PKCδ has been ascribed critical roles in the regulation of cellular proliferation and apoptosis, with important pro-apoptotic activity due to the inhibition of cell cycle progression [7]. PKCδ-driven apoptosis has also been reported in association with various DNA damaging agents, such as UV radiation and etoposide [6, 8, 9]. PKCδ regulates B cell negative selection, and deficiency of PKCδ causes systemic autoimmunity in mice [10], and also in humans with phenotypes that include lymphoproliferative disease and lupus-like autoimmunity [4, 11]. Belot et al. described 3 siblings from a consanguineous kindred with an increased number of immature B cells and a developmental shift towards naïve B cells with an immature phenotype, indicating that PKCδ is vital in regulating B cell maturation and tolerance [11], (and see Table 4). These observations almost certainly explain why autoimmunity in humans caused by PKCδ deficiency seems particularly amenable to treatments that target B lymphocytes, as illustrated by the kindred described herein.

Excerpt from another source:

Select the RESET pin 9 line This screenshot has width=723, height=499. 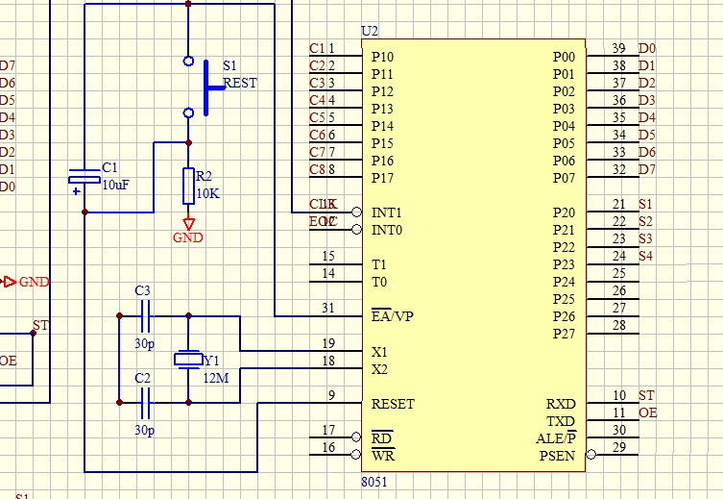(335, 403)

Ofatumumab is a fully human monoclonal antibody targeting B cells that may provide an attractive alternative to rituximab since it can deplete rituximab-resistant cells that express low levels of CD20, possibly through targeting a different epitope of CD20 [12], or by increased complement-dependent cytotoxicity [13]. The first ofatumumab clinical trial in 2008 was in patients with refractory or relapsed chronic lymphocytic leukaemia, leading to Federal Drug Agency approval for this indication in 2009. Ofatumumab has since been used for various conditions including nephrotic syndrome, refractory follicular lymphoma, and multiple sclerosis [14‐16], amongst others. Several trials have highlighted a potential role for ofatumumab in diseases that are refractory to conventional treatment. For example, in biological-naïve rheumatoid arthritis with an inadequate response to methotrexate, patients on ofatumumab had significantly improved clinical outcomes without detectable immunogenicity [17]. In comparison to rituximab, which is a chimeric antibody, ofatumumab is a fully humanised monoclonal antibody (generated via human immunoglobulin transgenic mice) which may explain this reduced immunogenicity, and perhaps why this was better tolerated than rituximab in our two patients.

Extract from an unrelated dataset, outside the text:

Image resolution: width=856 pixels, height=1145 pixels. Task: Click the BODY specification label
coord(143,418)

Although rituximab did not demonstrate efficacy in clinical trials of patients with SLE (probably due to trial methodological considerations), there is an increasingly compelling real-world evidence base for the efficacy of B cell depletion with rituximab in patients with refractory SLE [18]. That said, severe infusion reactions are commonly reported and therefore alternative B cell depleting agents may be required. The first report of ofatumumab in SLE was in an adult in 2014 [19]; in addition, there has been a single report of its use in jSLE, where it was used successfully to treat a 20 year old with recalcitrant life-threatening autoimmune haemolytic anaemia (AIHA) [20]. This patient had also failed multiple drugs, and had also experienced a severe infusion reaction to rituximab [20]. The dose we used (300 mg/1.73m² on day 1; 700 mg/1.73m²on day 15) was the same low-dose protocol as described by Bonnani [21] for nephrotic syndrome, but lower than that previously used in other reports for idiopathic nephrotic syndrome [22]. Both II-1 and II-2 have had an improvement in their symptoms following ofatumumab, including improvement (but not normalisation) of renal function in II-2.

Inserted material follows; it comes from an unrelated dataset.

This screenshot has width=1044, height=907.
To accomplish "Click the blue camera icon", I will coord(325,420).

The main limitations of our observations thus far are limited time to follow-up; and lack of detailed B cell immunophenotyping pre and post B cell depletion, since samples were not available to us for these studies. We anticipate an ongoing relapsing disease course with return of B cells. Therapeutic options beyond B cell depletion are extremely limited, although there could be a role for other B cell-targeting biologics. Ultimately, however, allogeneic haematopoietic stem cell transplantation may be required, although this has never been reported for PKCδ deficiency (Table 4). Autologous HSCT, although potentially less toxic than allogeneic and emerging as a possible treatment for severe SLE [23, 24], is unlikely to be a useful therapeutic option for this monogenic form of SLE.